EXCERPTED RECORDS:
_ _ _ _
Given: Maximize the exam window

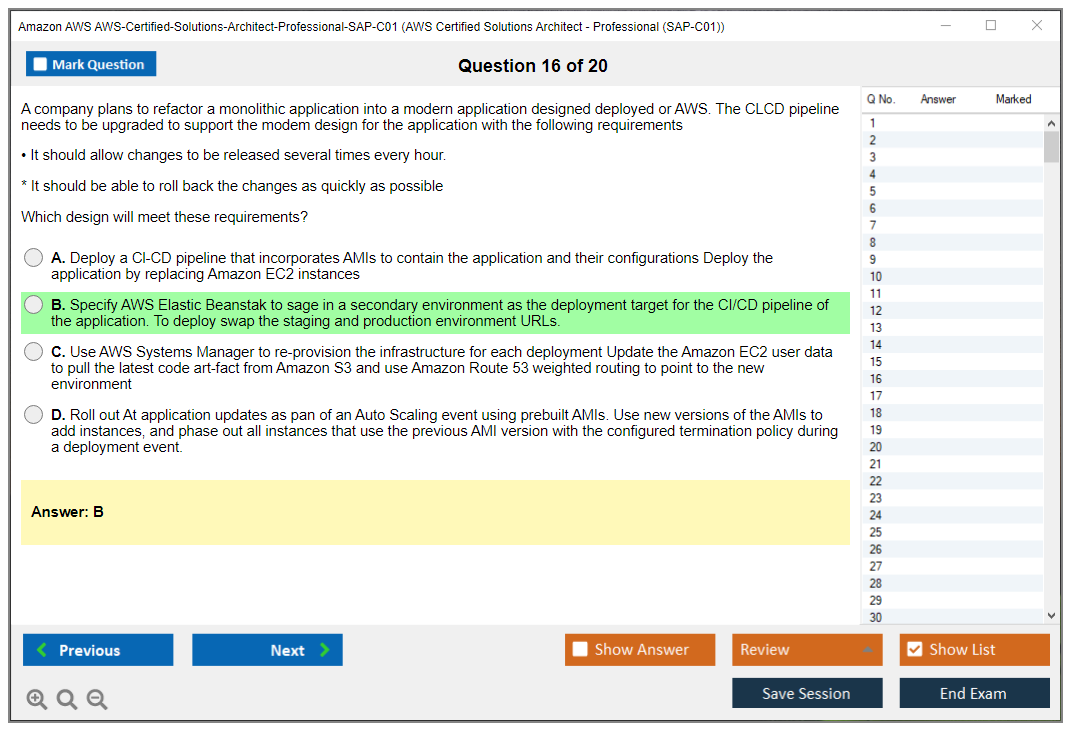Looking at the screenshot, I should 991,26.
_ _ _ _
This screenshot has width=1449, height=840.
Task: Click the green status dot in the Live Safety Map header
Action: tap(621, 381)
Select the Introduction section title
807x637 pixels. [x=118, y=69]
_ _ _ _
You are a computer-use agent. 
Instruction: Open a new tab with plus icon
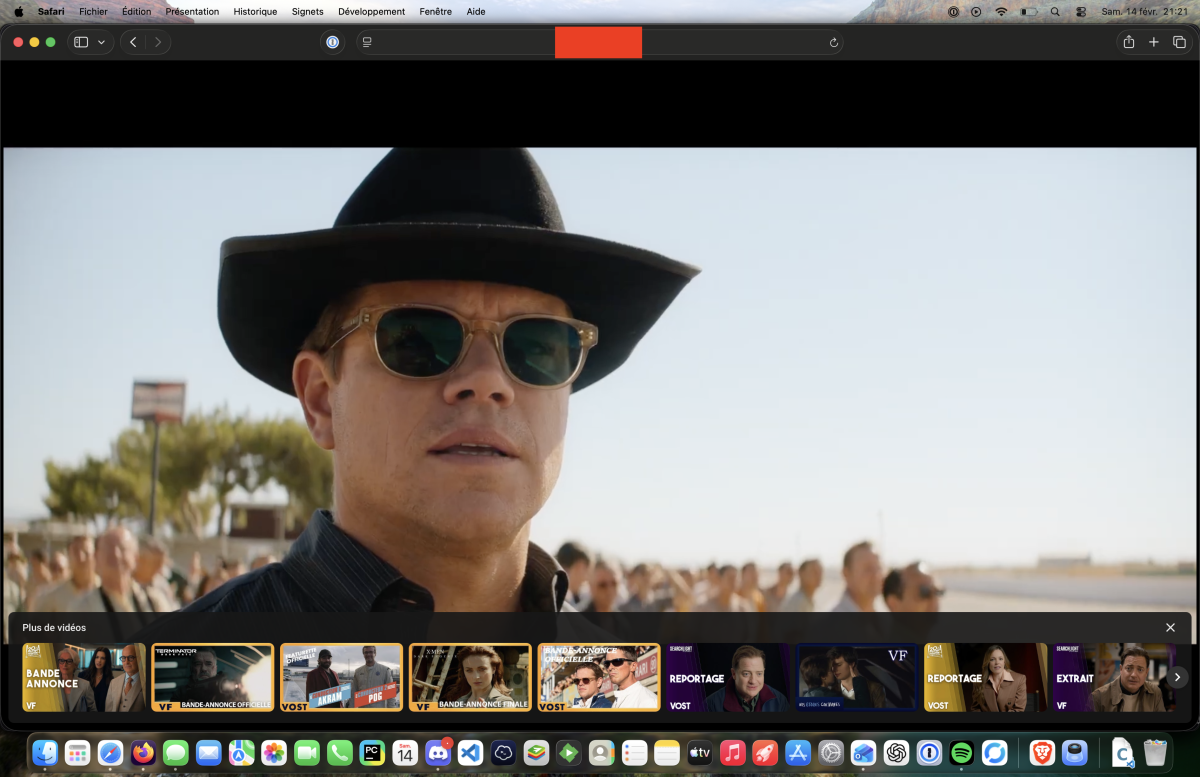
_ _ _ _
TASK REQUIREMENTS: Take the lines above from the one containing "You are a computer-use agent." to the one containing "Instruction: Open a new tab with plus icon" and retype them exactly, both ends included, with nothing added.

PROBLEM SOLUTION:
You are a computer-use agent. 
Instruction: Open a new tab with plus icon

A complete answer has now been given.